The buttons on any one station 12 can be programmed to control any electrical device connected to any other station 12. When a button of a station 120 is pressed, it sends an RF control signal to the integrated controller 100. Pursuant to its preassigned function programmed into the integrated controller 100, the integrated controller 100 broadcasts a second RF control signal to the appropriate station 12, connected to the load(s) 14 desired to be controlled. The appropriate station 12 receives the signal and processes it as dictated.

In a typical installation, stations 12 can be positioned throughout an entire house to control virtually all of the lighting and other electrical devices. In this manner, any station can control any load 14 connected to any other station 12. It will be appreciated that this constitutes automation.

The IR receiver 112 on the integrated controller 100 receives IR signals from remotes 26. Generally, the integrated controller 100 passes the IR signals through to a theater system component 22. One way of passing the IR signals through is by using an IR output 114 and an IR emitter cable 136. The IR signal is passed through the IR emitter cable 136 to the IR receiver (not shown) on the appropriate theater system component 22. A theater system component 22 may be, without limitation, a DVD player, VCR, television, projector, amplifier or other device having a built in IR receiver. The theater system component 22 may in turn be connected to a second electrical device (not shown) such as a television, amplifier or speakers.

It will be appreciated that the integrated controller 100 can have one IR output 114 or a plurality of IR outputs 114 (not explicitly shown) thereby allowing the integrated controller 100 to pass through IR signals to one or more theater system components 22 or any other device having an IR receiver.

Typically, the remotes 26 comprise a plurality of buttons. The integrated controller 100 or the remotes 26 can be programmed such that each button on the remotes 26 can control any function on the theater system components 22. It will be appreciated that this allows the remotes 26 to control multiple theater system components 22. Further, the theater system components 22 can be placed in a location where it could not receive IR signals directly. This is often desired in the home theater setting to hide the theater system components 22. In addition, the buttons on the remotes 26 may be programmed to be able to control any load(s) 14 connected to any station 12. Likewise, any button on any station 12 may be programmed to control any theater system component 22 through the IR output 114.

FIG. 3 illustrates an integrated controller 100A comprising an antenna 110A an IR receiver 112A and at least one IR output 114A. The antenna 110A may provide two-way communication with stations (not shown), as previously described, to control loads (not shown). Likewise, the IR receiver 112A may receive IR signals from remotes (not shown) to control theater system components (not shown) via the at least one IR output 114A. Additional components can be incorporated into the integrated controller 100A in varying combinations to create many other embodiments of the present invention. These components, each of which will be discussed in detail below, can be added separately or together in any combination.

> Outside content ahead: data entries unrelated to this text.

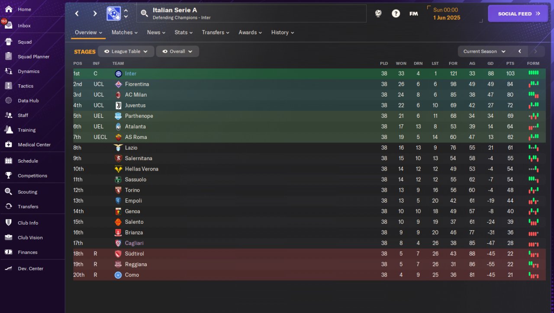Viewport: 554px width, 313px height.
Task: Navigate back with the left arrow
Action: point(77,13)
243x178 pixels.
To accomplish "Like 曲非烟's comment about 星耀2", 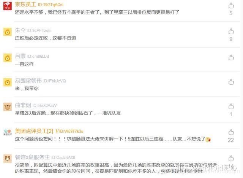I will click(231, 106).
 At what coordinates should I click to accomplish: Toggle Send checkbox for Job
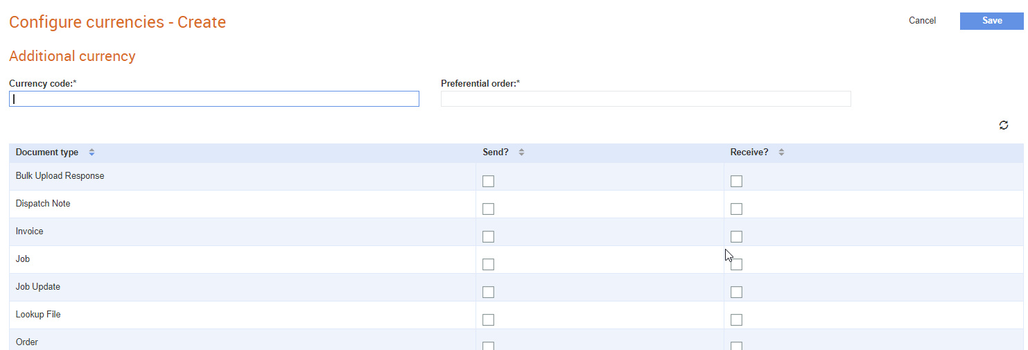(488, 264)
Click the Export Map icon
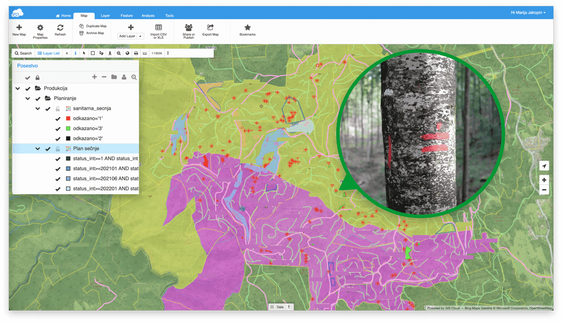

Further, each component can be added in multiples of itself, such as 2, 3, or more of any single component.

A communications port 140, such as, for example, an RS-232 port, can be incorporated into the integrated controller 100A. The communications port 140 allows a computer (not shown) to be connected to the integrated controller 100A. Software running on the computer allows all of the functionality and commands to be programmed into the integrated controller 100A. The software should provide a graphical user interface to facilitate the programming of the integrated controller 100A. Also, a transmitter, such as a wireless RS-232 link, can be plugged into the communications port 140 allowing wireless two-way communication with products such as, for example, security systems, audio/video, pool controls, draperies, and fountains.

A low voltage latching relay 150 may be incorporated into the integrated controller 100A. The low voltage relay 150 provides relay channels for sending contact closures to devices such as shades and blinds (not shown). The low voltage latching relay 150 can for example activate a motor thereby closing or opening a shade or blind.

A current sensing outlet 160 may also be incorporated into the integrated controller 100A. The current sensing outlet 160 senses when an electrical device (not shown) that is plugged into the outlet 160 is drawing current. The integrated controller 100A can be programmed to conduct specified operations upon sensing a change of state in the current sensing outlet 160. For example, the integrated controller 100A can be programmed to dim lights or turn other electrical devices on when it senses that power to an electrical device (not shown) plugged into the outlet 160 is turned on.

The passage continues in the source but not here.